## [What is required]
Copy out the course schedule below word for word, from its first line to its last.

## [Supplied passage]
==============================

300S: MORE GENERAL COURSES CUSTOMIZED BY INSTRUCTORS

PIC 300: The PIC: Integrating and Advancing Your Work
Section 1: Alex Goldberg. MON, 2-4:50
Section 2: Maria Baker. MON, 5-7:50
Section 3: Chelsea Limbird. WED 2-4:50

310S: MYTHOGRAPHIES

PIC 310: Bestiary. Virginia Wagner. TUE, 5-7:50
PIC 315: Hidden City. Omar Walker. THURS, 9-11:50

320S: MAKING CULTURE/CULTURE MAKING

PIC 323: Going Baroque. Suzanne Verderber. WED, 5-7:50

330S: ALT-FUSE

PIC 330: Art of Scent. Alexis Karl.
Section 1: FRI, 10-12:50
Section 2: FRI, 2-4:50

340S: AROUND CREATIVITY

PIC 341: Visionary Creativity. John Lobell. TUE, 5-7:50
PIC 342: Corpse Will Drink. Michael Gac Levin. FRI, 10-12:50
PIC 343: Conceptual Practices: Rapid Prototypes|| Artists’ Texts. Birgit Rathsmann. THU, 5-7:50
PIC 345: Games, Glitches & Creativity. Luke Degnan. TUES, 5-7:50
PIC 346: Unboxed: Subversion Strategies. Maria Baker. THURS, 2-4:50

350S: COMMUNITY: ORGANIZING, PRACTICE & REFORM

PIC 350: Beyond and B’tween Pratt’s Gates. Rebecca Krucoff, Heather Lewis. WED, 9-11:50.
PIC 352: Creative Cultural Organizing. Max Freedman. MON, 5-7:50

360S: FROM THREADS TO BOTS

PIC 361: Interwoven. Freya Tamayo. TUE 9-11:50
PIC 362: Embodied Surfaces: Textures and Membranes. Joseph Morris. TUE, 2-4:50
PIC 369: A Line, A Robot. Martin Orr. THURS, 5-7:50

390S: NEW WORLDS, NEW FUTURES

PIC 391: Another Earth. Virginia Wagner.

==============================

## [Given information]
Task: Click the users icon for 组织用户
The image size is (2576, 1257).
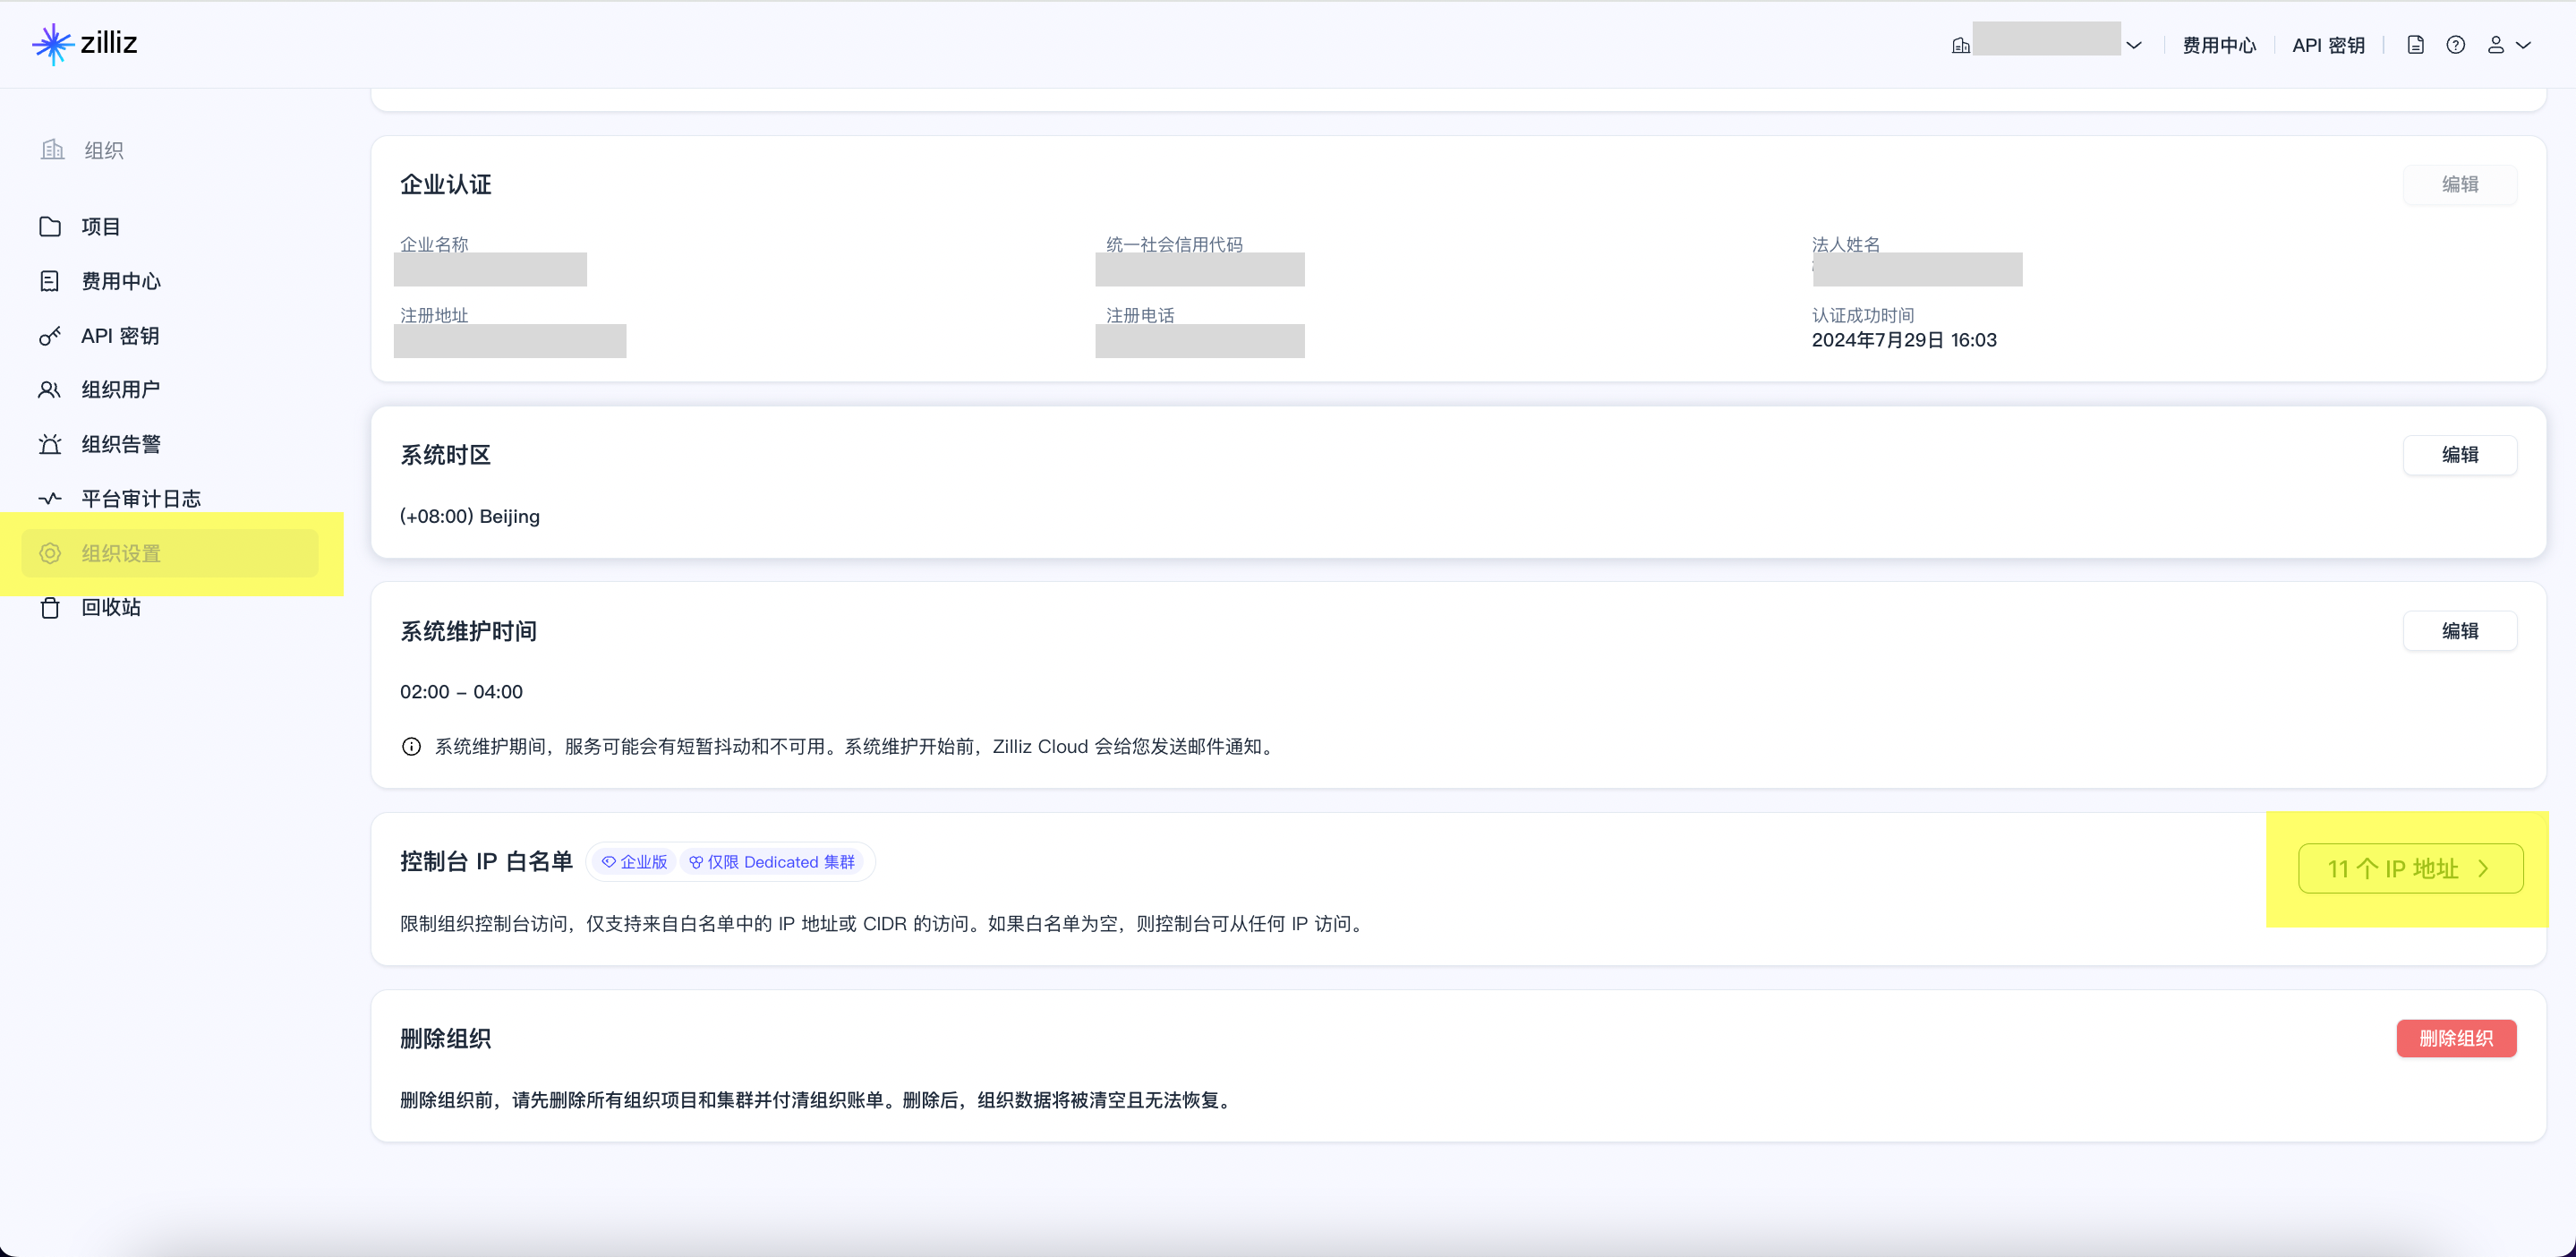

==============================

## [Exercise output]
300S: MORE GENERAL COURSES CUSTOMIZED BY INSTRUCTORS

PIC 300: The PIC: Integrating and Advancing Your Work
Section 1: Alex Goldberg. MON, 2-4:50
Section 2: Maria Baker. MON, 5-7:50
Section 3: Chelsea Limbird. WED 2-4:50

310S: MYTHOGRAPHIES

PIC 310: Bestiary. Virginia Wagner. TUE, 5-7:50
PIC 315: Hidden City. Omar Walker. THURS, 9-11:50

320S: MAKING CULTURE/CULTURE MAKING

PIC 323: Going Baroque. Suzanne Verderber. WED, 5-7:50

330S: ALT-FUSE

PIC 330: Art of Scent. Alexis Karl.
Section 1: FRI, 10-12:50
Section 2: FRI, 2-4:50

340S: AROUND CREATIVITY

PIC 341: Visionary Creativity. John Lobell. TUE, 5-7:50
PIC 342: Corpse Will Drink. Michael Gac Levin. FRI, 10-12:50
PIC 343: Conceptual Practices: Rapid Prototypes|| Artists’ Texts. Birgit Rathsmann. THU, 5-7:50
PIC 345: Games, Glitches & Creativity. Luke Degnan. TUES, 5-7:50
PIC 346: Unboxed: Subversion Strategies. Maria Baker. THURS, 2-4:50

350S: COMMUNITY: ORGANIZING, PRACTICE & REFORM

PIC 350: Beyond and B’tween Pratt’s Gates. Rebecca Krucoff, Heather Lewis. WED, 9-11:50.
PIC 352: Creative Cultural Organizing. Max Freedman. MON, 5-7:50

360S: FROM THREADS TO BOTS

PIC 361: Interwoven. Freya Tamayo. TUE 9-11:50
PIC 362: Embodied Surfaces: Textures and Membranes. Joseph Morris. TUE, 2-4:50
PIC 369: A Line, A Robot. Martin Orr. THURS, 5-7:50

390S: NEW WORLDS, NEW FUTURES

PIC 391: Another Earth. Virginia Wagner.